Collected data
+++

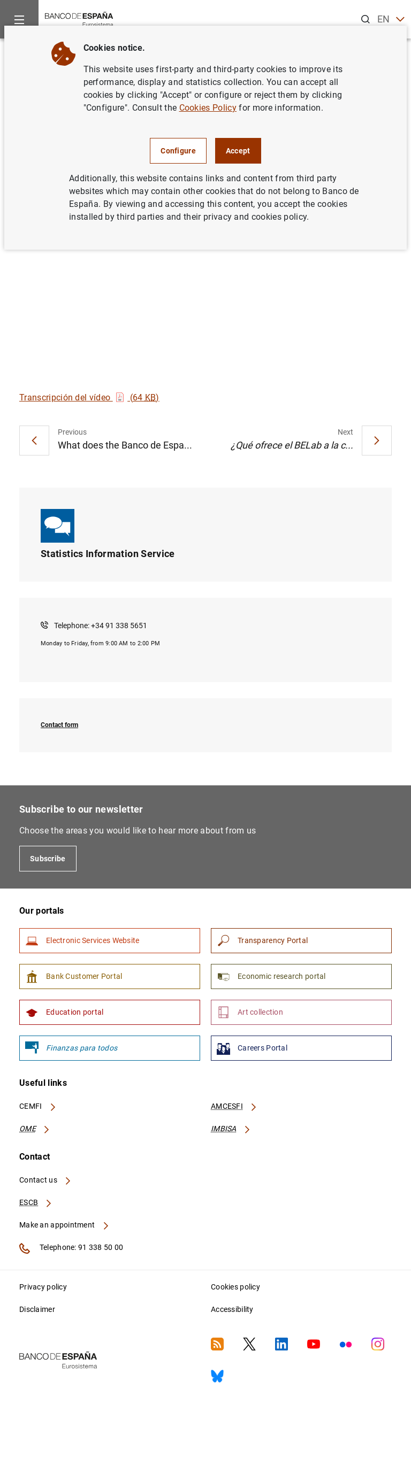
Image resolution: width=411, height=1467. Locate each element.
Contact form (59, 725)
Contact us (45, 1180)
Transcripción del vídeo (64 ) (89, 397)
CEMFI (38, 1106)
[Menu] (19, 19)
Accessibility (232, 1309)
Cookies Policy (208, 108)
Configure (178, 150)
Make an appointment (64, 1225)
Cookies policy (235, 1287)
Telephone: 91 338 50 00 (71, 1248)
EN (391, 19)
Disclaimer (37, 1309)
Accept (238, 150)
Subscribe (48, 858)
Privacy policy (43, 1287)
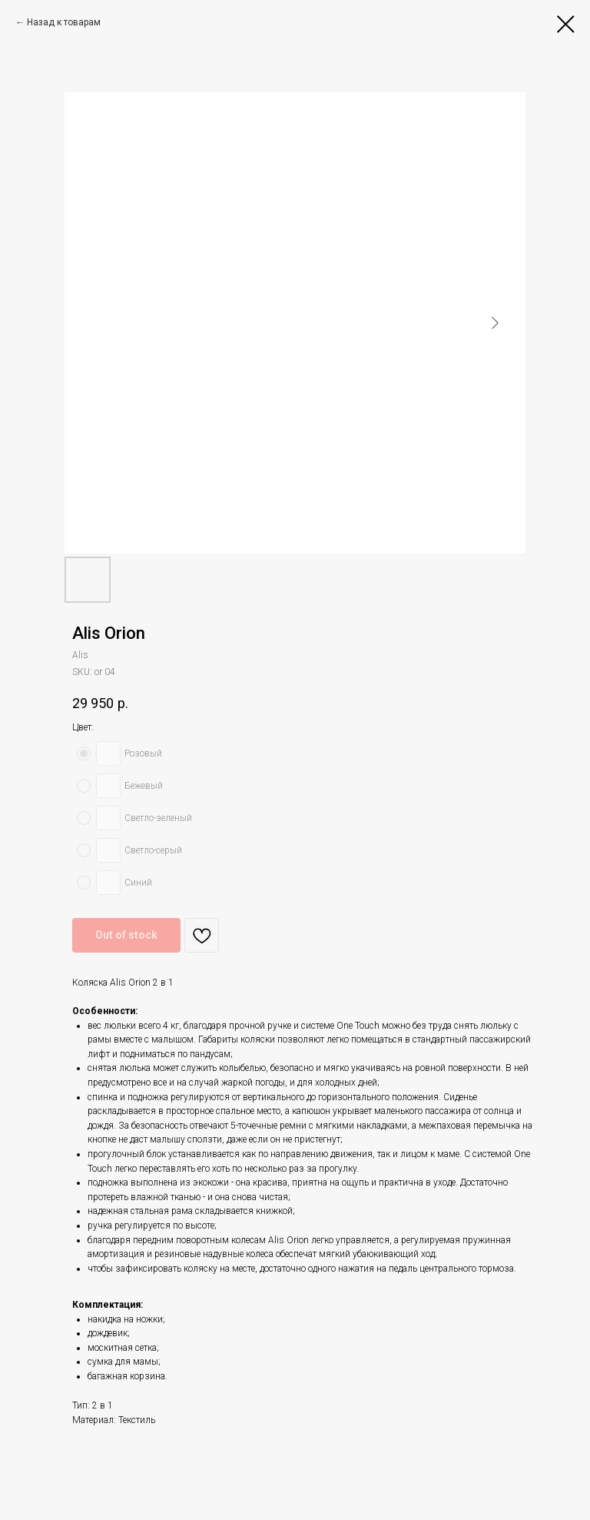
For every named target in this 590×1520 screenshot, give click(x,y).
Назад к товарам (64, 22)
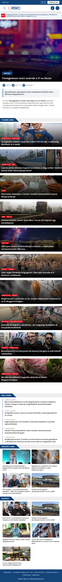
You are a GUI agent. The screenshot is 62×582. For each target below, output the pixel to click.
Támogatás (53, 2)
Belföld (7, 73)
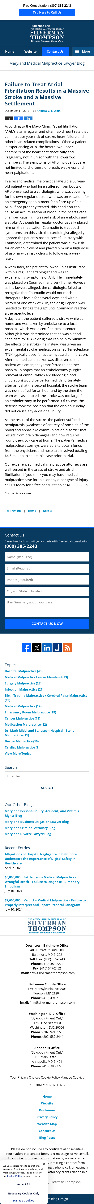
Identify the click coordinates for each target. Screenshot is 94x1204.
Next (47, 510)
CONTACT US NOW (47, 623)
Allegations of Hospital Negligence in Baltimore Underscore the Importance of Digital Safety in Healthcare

+++

» **Goal**: How many lines in the records above contain the string "click"? Reply with the number alone.

» **Solved exercise**: 3